> [Exercise goal]:
Set down, please, exactly the lines below that run from the line with "企業情報 (23, 166)" to the line with "パートナー (26, 298)", both lines included.

> [Supplied entries]:
/---

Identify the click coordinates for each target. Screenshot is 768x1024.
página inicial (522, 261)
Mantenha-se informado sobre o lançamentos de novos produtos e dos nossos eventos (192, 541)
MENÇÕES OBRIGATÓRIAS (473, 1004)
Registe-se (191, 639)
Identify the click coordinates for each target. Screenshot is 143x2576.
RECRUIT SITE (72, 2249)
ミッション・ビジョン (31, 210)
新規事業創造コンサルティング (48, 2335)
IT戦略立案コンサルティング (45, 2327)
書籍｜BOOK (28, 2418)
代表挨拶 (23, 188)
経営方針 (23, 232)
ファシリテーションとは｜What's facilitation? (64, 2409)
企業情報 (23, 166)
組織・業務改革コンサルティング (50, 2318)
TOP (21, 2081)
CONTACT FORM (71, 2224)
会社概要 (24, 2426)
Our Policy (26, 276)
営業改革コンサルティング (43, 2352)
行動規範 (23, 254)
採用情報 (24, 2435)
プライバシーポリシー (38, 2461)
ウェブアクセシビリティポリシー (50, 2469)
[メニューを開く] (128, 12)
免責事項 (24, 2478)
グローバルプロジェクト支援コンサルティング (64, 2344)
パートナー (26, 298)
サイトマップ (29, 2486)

\---
/---

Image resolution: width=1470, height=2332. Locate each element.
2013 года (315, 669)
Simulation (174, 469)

\---
/---

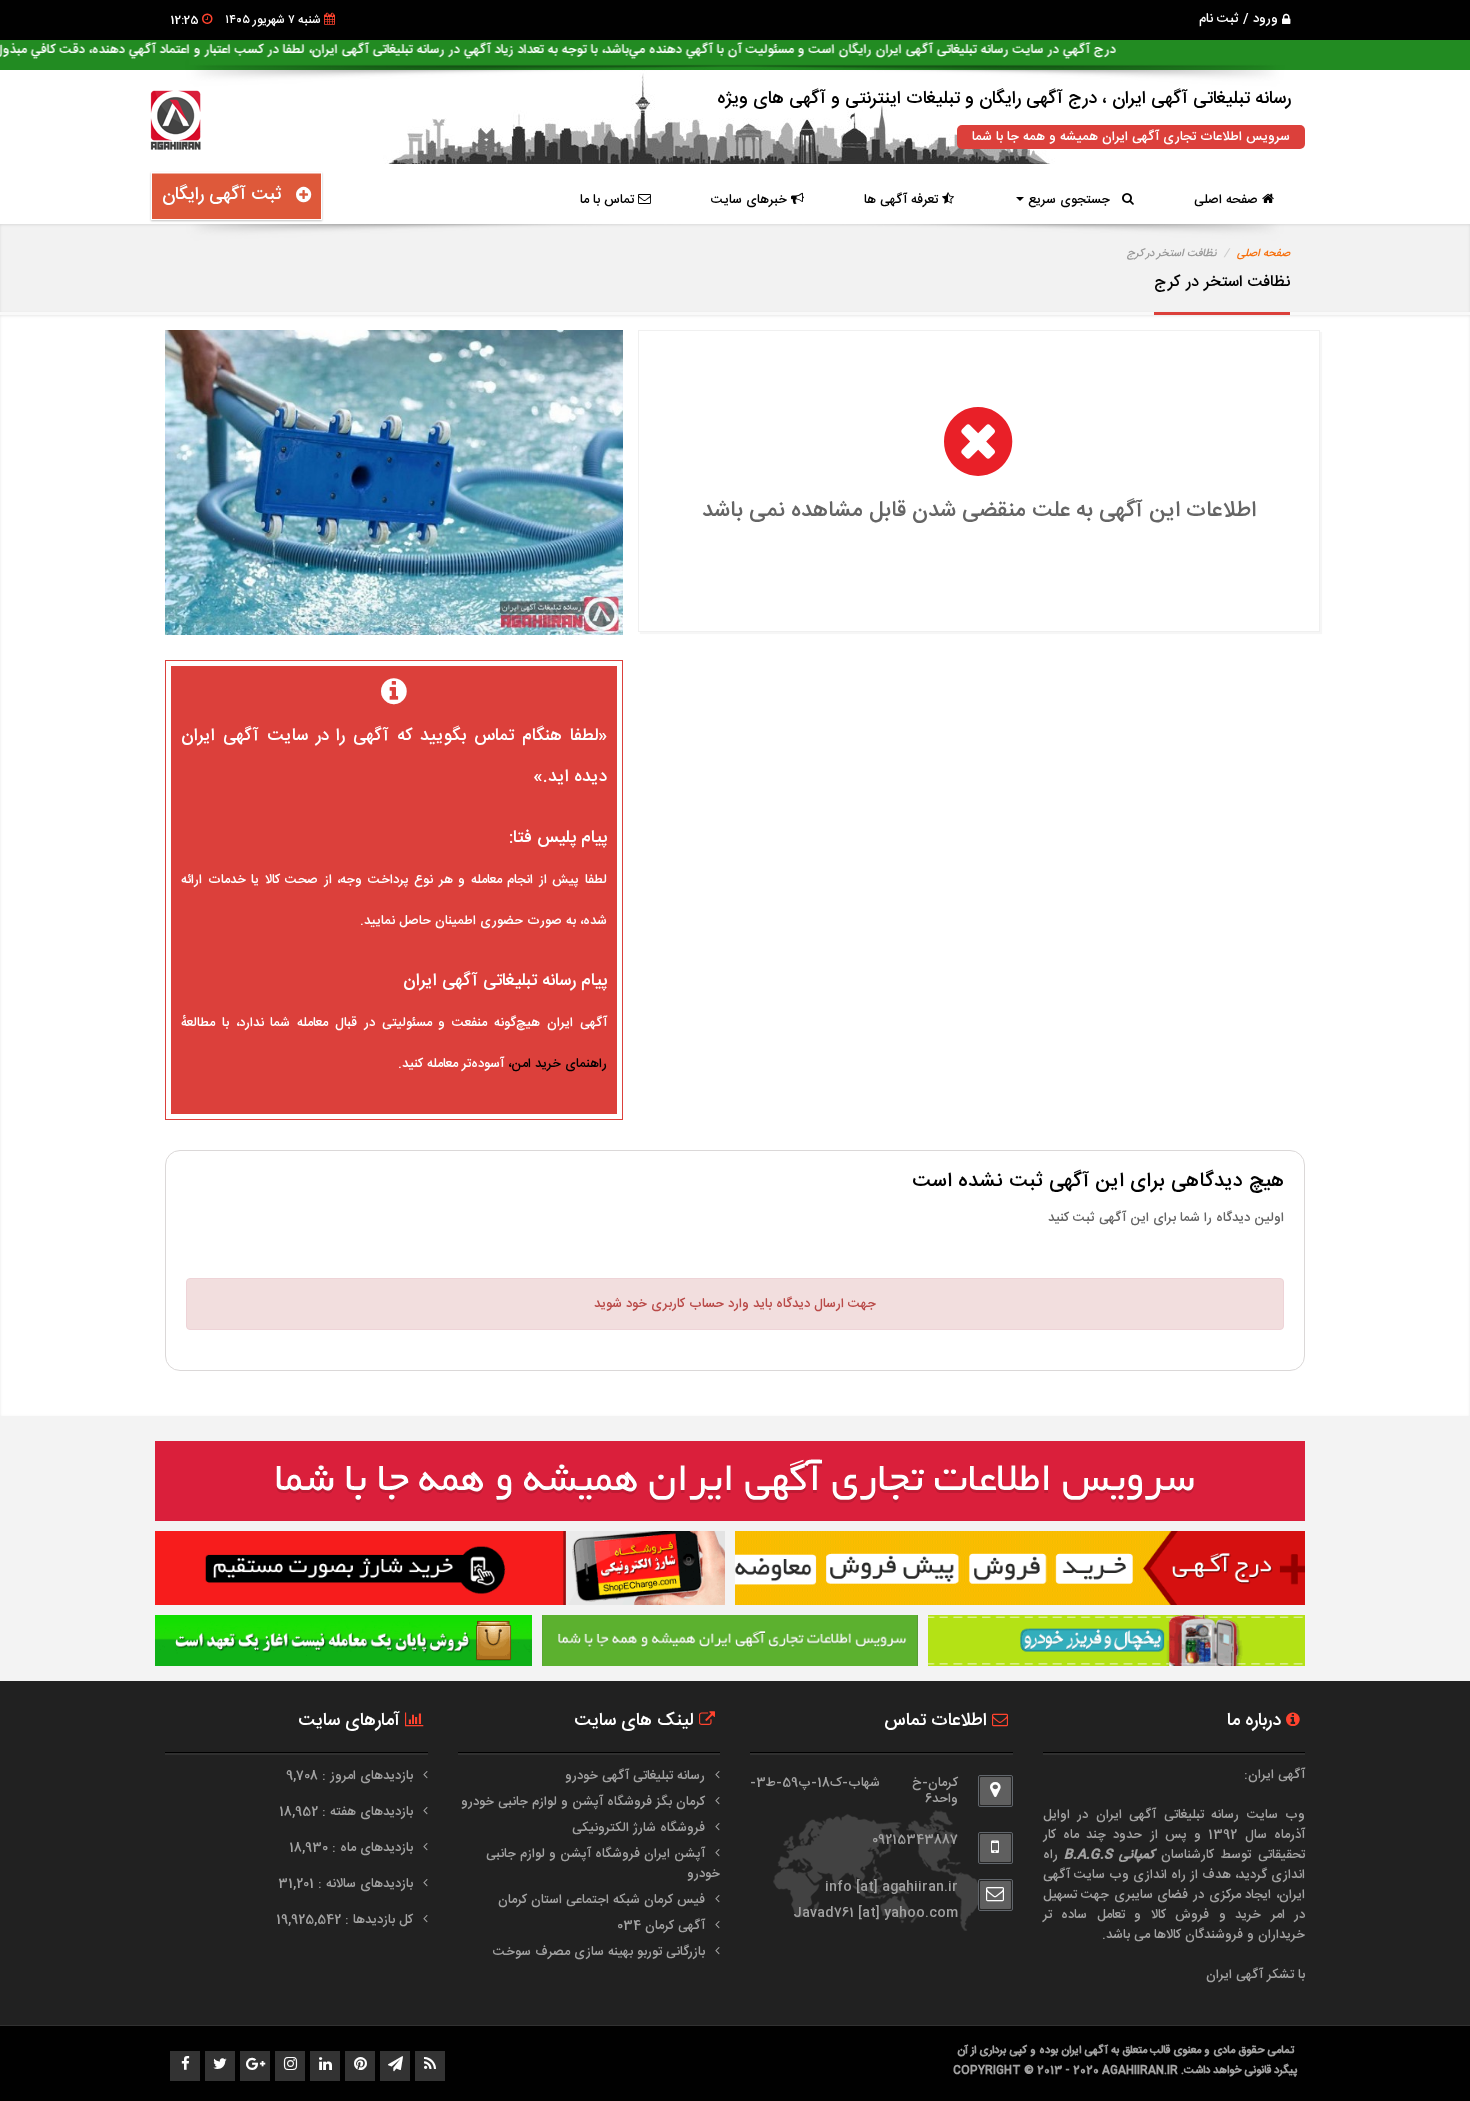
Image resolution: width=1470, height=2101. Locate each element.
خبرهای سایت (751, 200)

\---

> [Expected answer]:
企業情報 (23, 166)
組織・業務改革コンサルティング (50, 2318)
TOP (21, 2081)
CONTACT FORM (71, 2224)
会社概要 (24, 2426)
Our Policy (26, 276)
営業改革コンサルティング (43, 2352)
行動規範 (23, 254)
採用情報 (24, 2435)
プライバシーポリシー (38, 2461)
ウェブアクセシビリティポリシー (50, 2469)
[メニューを開く] (128, 12)
免責事項 (24, 2478)
グローバルプロジェクト支援コンサルティング (64, 2344)
パートナー (26, 298)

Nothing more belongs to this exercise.